Repeat only the stretch of lines below that runs from the line with "Screen dimensions: 1456x819 Task: Click" through the line with "Go to Dashboard in sidebar", unaltered.

BEGIN PROVIDED RECORDS

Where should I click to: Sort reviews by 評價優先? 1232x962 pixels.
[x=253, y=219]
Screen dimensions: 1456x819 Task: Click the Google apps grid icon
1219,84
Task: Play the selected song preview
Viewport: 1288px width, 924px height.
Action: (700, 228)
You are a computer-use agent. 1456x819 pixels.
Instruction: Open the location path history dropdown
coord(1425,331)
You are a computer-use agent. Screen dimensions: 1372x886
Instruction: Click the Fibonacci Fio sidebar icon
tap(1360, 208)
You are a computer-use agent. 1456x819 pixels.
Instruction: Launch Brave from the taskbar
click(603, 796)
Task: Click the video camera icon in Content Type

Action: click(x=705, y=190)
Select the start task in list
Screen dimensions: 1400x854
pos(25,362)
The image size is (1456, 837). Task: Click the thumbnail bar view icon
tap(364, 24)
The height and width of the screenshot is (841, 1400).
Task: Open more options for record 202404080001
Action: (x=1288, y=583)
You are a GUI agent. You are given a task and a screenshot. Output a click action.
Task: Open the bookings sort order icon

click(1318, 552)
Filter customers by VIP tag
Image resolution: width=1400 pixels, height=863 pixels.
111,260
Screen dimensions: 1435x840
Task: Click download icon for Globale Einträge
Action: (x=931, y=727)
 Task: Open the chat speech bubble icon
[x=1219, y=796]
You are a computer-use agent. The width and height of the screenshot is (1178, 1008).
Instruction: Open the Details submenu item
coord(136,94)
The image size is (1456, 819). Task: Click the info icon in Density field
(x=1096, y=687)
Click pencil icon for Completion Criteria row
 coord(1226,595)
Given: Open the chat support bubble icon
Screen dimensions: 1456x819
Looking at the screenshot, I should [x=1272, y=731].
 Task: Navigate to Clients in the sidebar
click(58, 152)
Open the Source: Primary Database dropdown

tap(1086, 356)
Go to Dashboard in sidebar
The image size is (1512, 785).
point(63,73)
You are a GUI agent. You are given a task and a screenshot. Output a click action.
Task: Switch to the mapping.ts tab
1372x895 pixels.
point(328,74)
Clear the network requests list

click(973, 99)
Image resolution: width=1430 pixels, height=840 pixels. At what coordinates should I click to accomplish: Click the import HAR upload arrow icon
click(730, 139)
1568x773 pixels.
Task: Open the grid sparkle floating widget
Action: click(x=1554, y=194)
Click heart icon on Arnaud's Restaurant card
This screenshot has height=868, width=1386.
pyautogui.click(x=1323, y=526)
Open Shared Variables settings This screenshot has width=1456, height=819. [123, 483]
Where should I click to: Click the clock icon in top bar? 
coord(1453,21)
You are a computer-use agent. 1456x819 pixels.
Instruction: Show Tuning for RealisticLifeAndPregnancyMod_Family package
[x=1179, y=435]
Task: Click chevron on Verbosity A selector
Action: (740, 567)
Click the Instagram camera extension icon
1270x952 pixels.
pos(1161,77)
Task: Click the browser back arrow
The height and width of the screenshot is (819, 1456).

END PROVIDED RECORDS

| TASK ANSWER |
Screen dimensions: 1456x819 Task: Click the Google apps grid icon
1219,84
Task: Play the selected song preview
Viewport: 1288px width, 924px height.
Action: (700, 228)
You are a computer-use agent. 1456x819 pixels.
Instruction: Open the location path history dropdown
coord(1425,331)
You are a computer-use agent. Screen dimensions: 1372x886
Instruction: Click the Fibonacci Fio sidebar icon
tap(1360, 208)
You are a computer-use agent. 1456x819 pixels.
Instruction: Launch Brave from the taskbar
click(603, 796)
Task: Click the video camera icon in Content Type

Action: click(x=705, y=190)
Select the start task in list
Screen dimensions: 1400x854
pos(25,362)
The image size is (1456, 837). Task: Click the thumbnail bar view icon
tap(364, 24)
The height and width of the screenshot is (841, 1400).
Task: Open more options for record 202404080001
Action: (x=1288, y=583)
You are a GUI agent. You are given a task and a screenshot. Output a click action.
Task: Open the bookings sort order icon

click(1318, 552)
Filter customers by VIP tag
Image resolution: width=1400 pixels, height=863 pixels.
111,260
Screen dimensions: 1435x840
Task: Click download icon for Globale Einträge
Action: (x=931, y=727)
 Task: Open the chat speech bubble icon
[x=1219, y=796]
You are a computer-use agent. The width and height of the screenshot is (1178, 1008).
Instruction: Open the Details submenu item
coord(136,94)
The image size is (1456, 819). Task: Click the info icon in Density field
(x=1096, y=687)
Click pencil icon for Completion Criteria row
 coord(1226,595)
Given: Open the chat support bubble icon
Screen dimensions: 1456x819
Looking at the screenshot, I should [x=1272, y=731].
 Task: Navigate to Clients in the sidebar
click(58, 152)
Open the Source: Primary Database dropdown

tap(1086, 356)
Go to Dashboard in sidebar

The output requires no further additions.